HIV/AIDS pada balita itu menunjukkan perilaku (seksual) ayah mereka yaitu pernah atau sering melakukan hubungan seksual tanpa kondom, di dalam dan di luar nikah, dengan pasangan yang berganti-ganti atau dengan perempuan yang sering berganti-ganti pasangan, seperti pekerja seks komersial (PSK) atau perempuan pelaku kawin cerai.

Kalau pun Pemprov Papua, dalam hal ini Dinkes Prov Papua, mempunyai langkah konkret mendeteksi HIV/AIDS di masyarakat itu adalah mendapatkan kasus yang sudah ada (hilir). Artinya, insiden penularan HIV baru (hulu) terus terjadi.

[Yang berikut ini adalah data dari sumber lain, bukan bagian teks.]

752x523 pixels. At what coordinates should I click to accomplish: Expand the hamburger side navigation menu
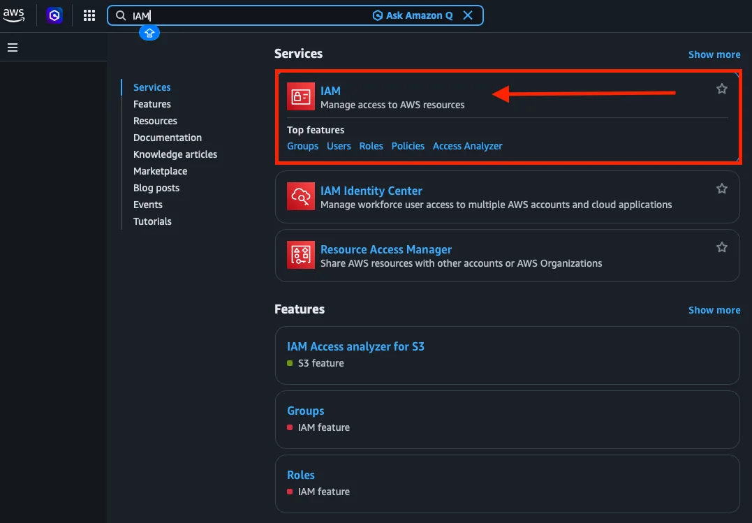tap(13, 47)
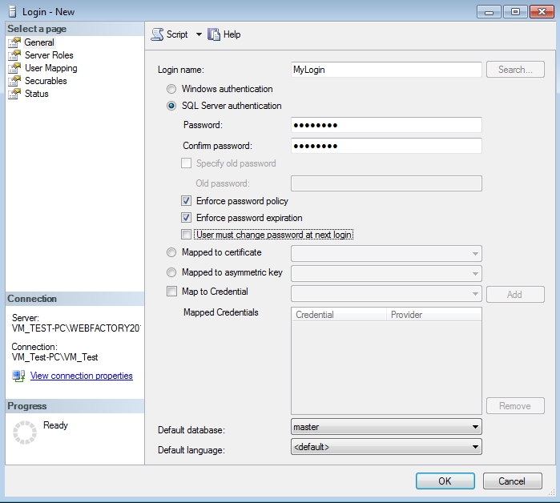Click the Login name text field
The image size is (560, 503).
pyautogui.click(x=386, y=70)
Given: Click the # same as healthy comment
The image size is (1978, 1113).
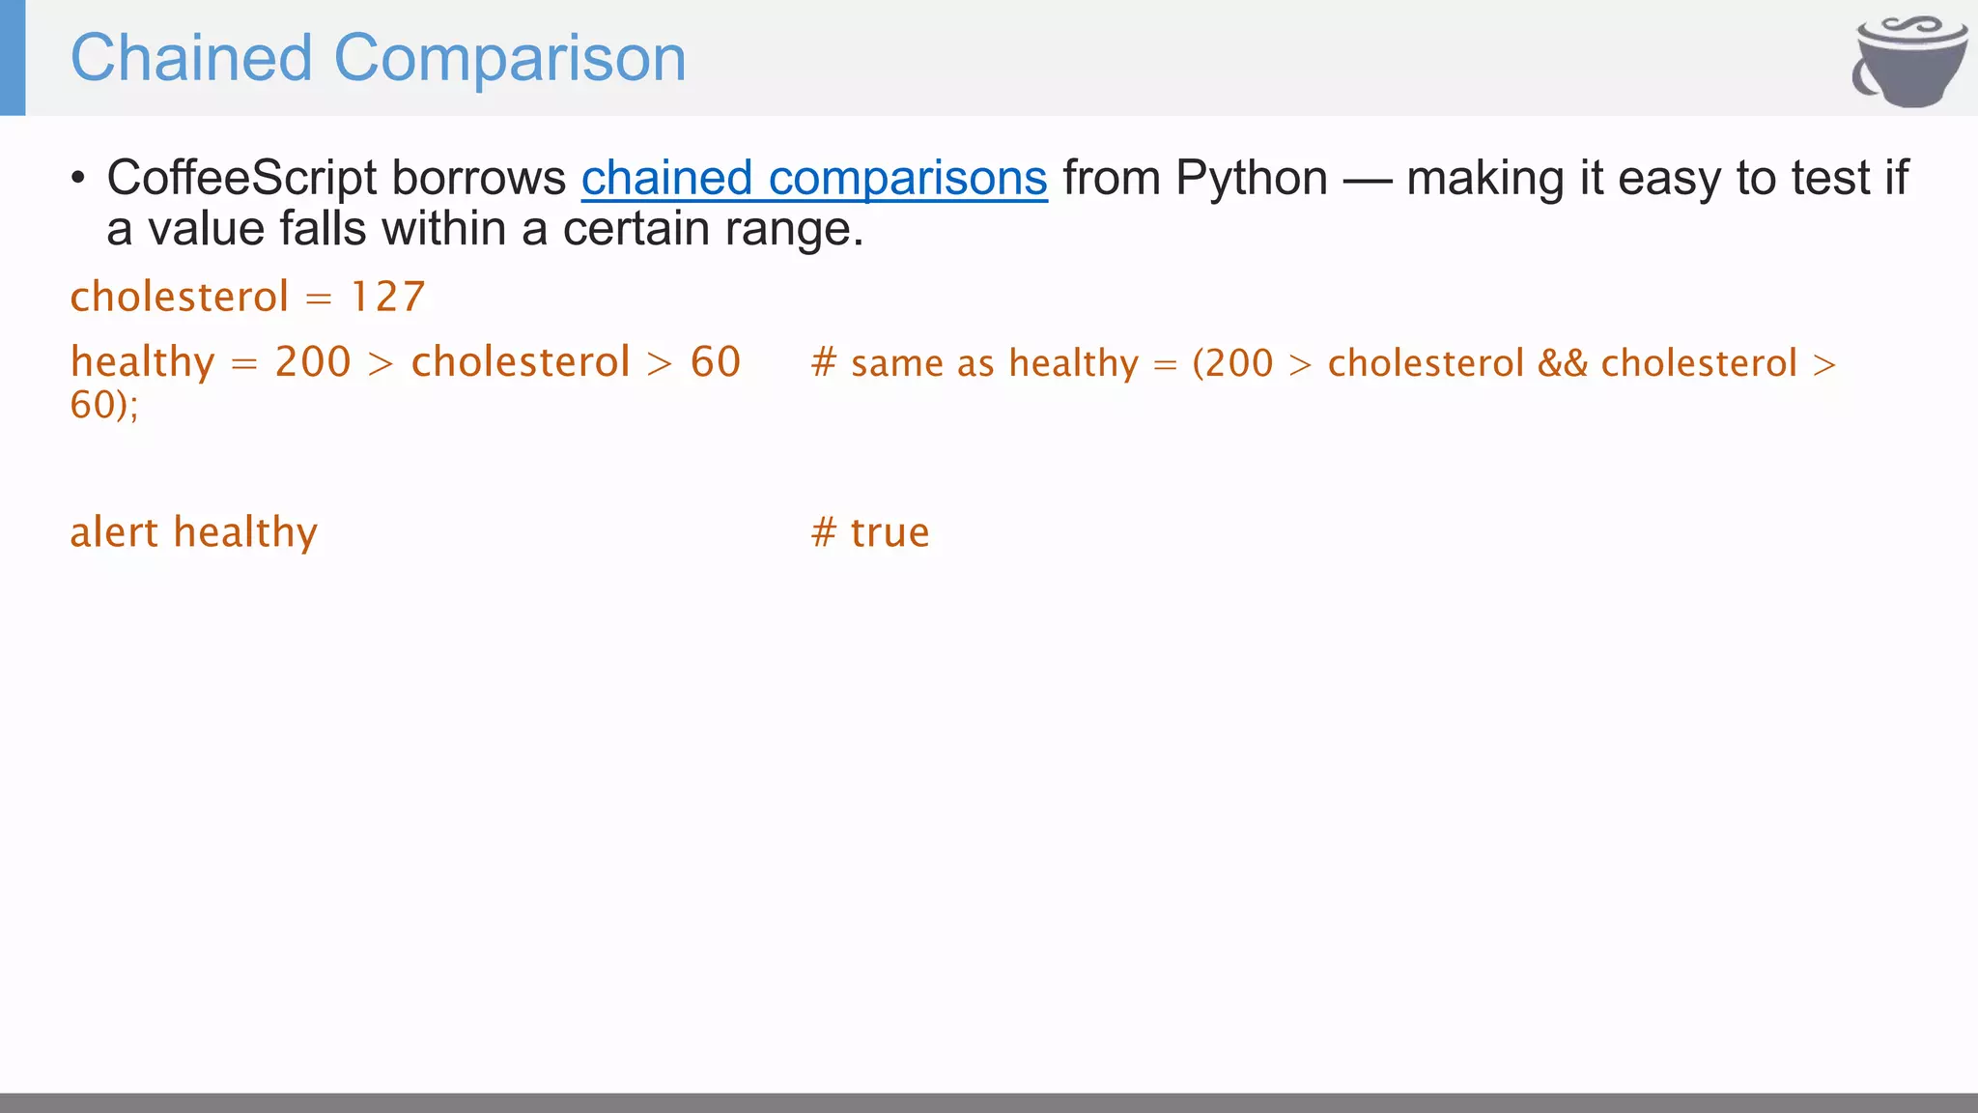Looking at the screenshot, I should 975,364.
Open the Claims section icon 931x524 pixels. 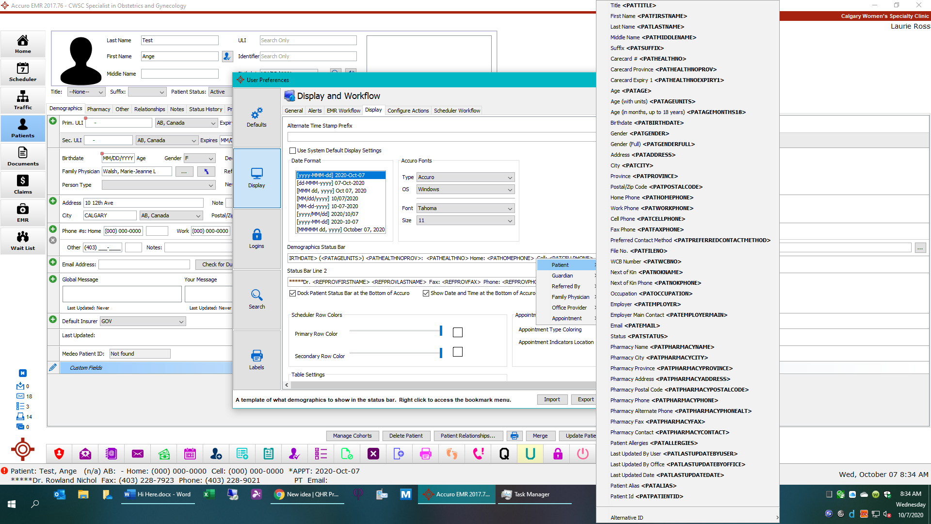(x=23, y=184)
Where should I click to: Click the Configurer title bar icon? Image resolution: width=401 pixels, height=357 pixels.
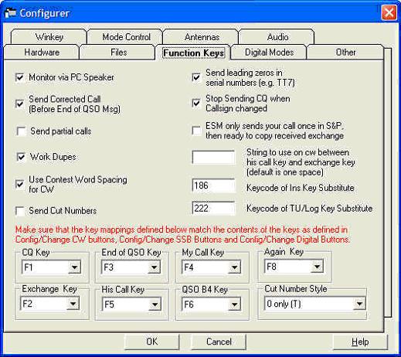[11, 13]
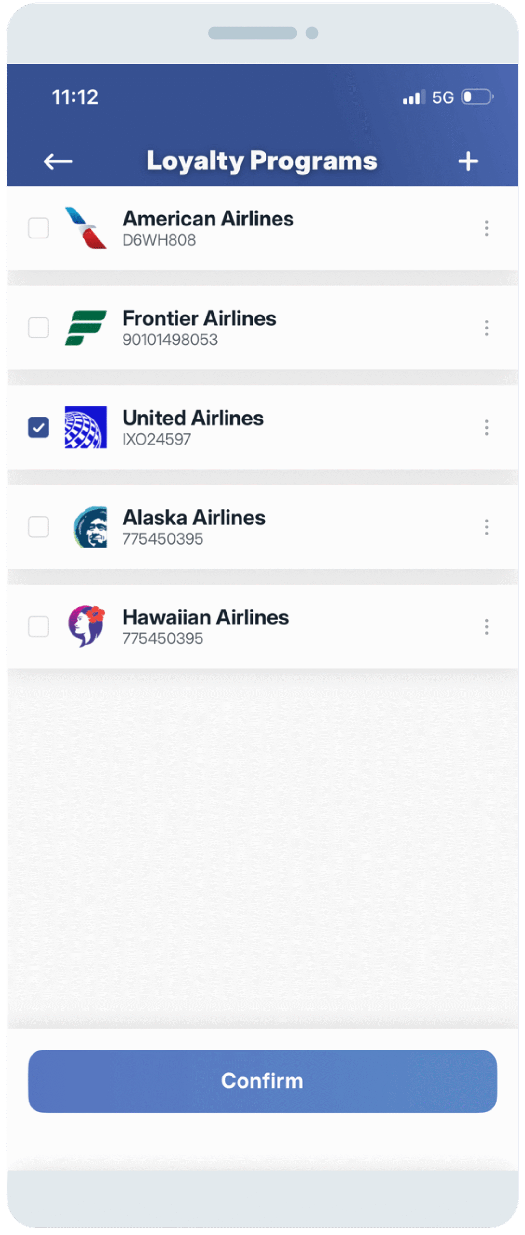The image size is (525, 1235).
Task: Tap the United Airlines globe logo
Action: click(86, 427)
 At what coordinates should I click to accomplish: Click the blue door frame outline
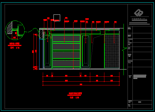(x=41, y=54)
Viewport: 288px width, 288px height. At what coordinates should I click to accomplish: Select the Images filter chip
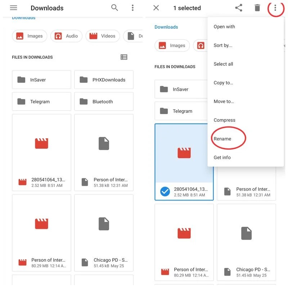pyautogui.click(x=30, y=36)
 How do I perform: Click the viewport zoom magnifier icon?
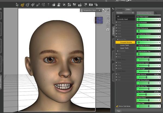pyautogui.click(x=108, y=22)
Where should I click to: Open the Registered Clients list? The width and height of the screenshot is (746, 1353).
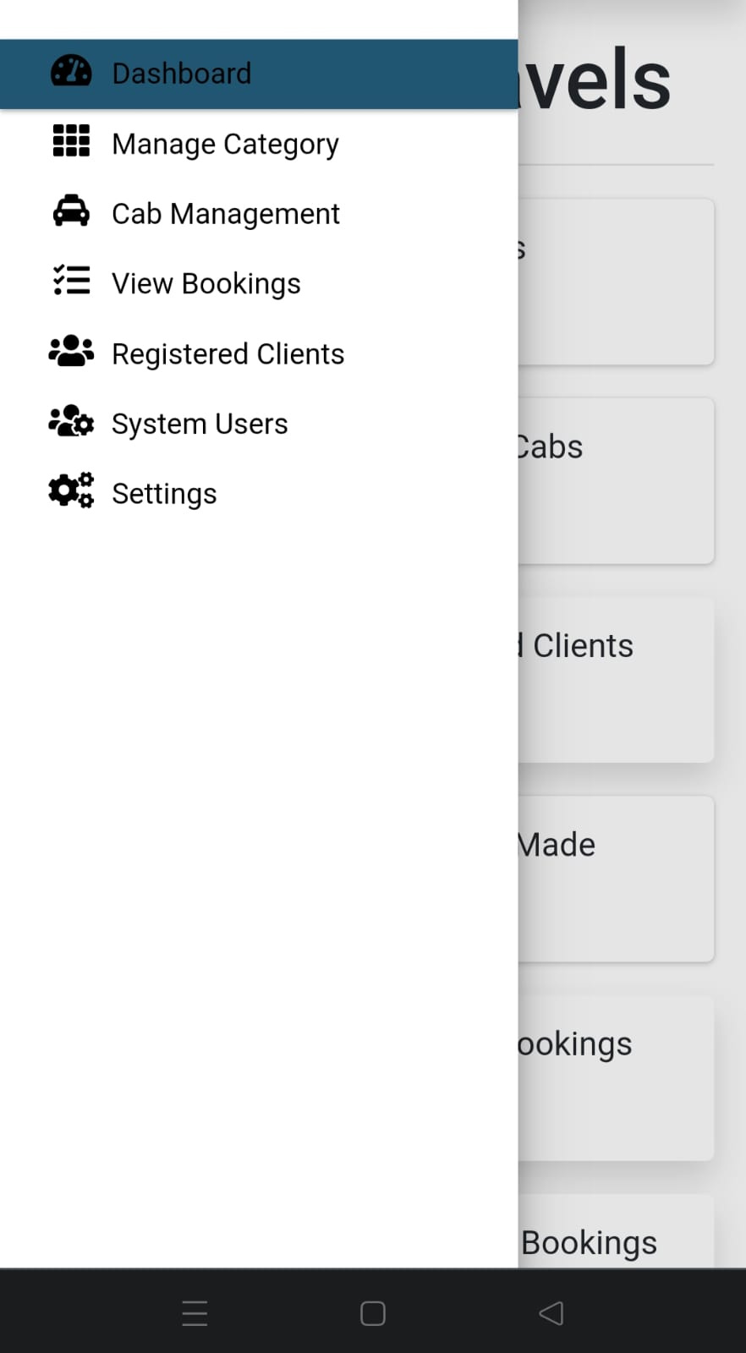(x=228, y=354)
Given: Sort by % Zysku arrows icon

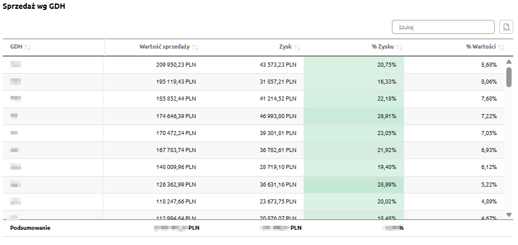Looking at the screenshot, I should point(400,47).
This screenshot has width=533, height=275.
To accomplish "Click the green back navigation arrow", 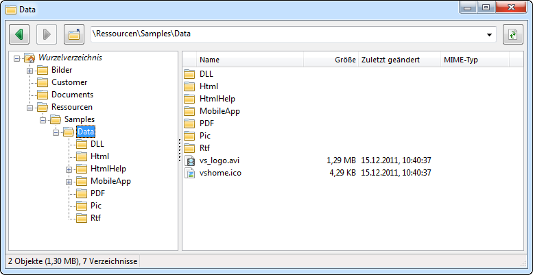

Celakanya, Dinkes Prov Papua juga tidak mempunyai program yang konkret untuk menurunkan insiden infeksi HIV baru, terutama pada laki-laki dewasa melalui hububungan seksual dengan PSK di lokalisasi atau di luar lokalisasi. Pemprov Papua sendiri tidak mengakui kegiatan pelacuran secara eksplisit karena dalam Perda AIDS Papua tidak ada lokasi atau lokalisasi pelacuran tapi ’tempat-tempat yang berisiko terjadi penularan HIV’. Ini adalah bentuk kemunafikan dan penyangkalan yang berujung pada bencana yaitu penyebaran HIV.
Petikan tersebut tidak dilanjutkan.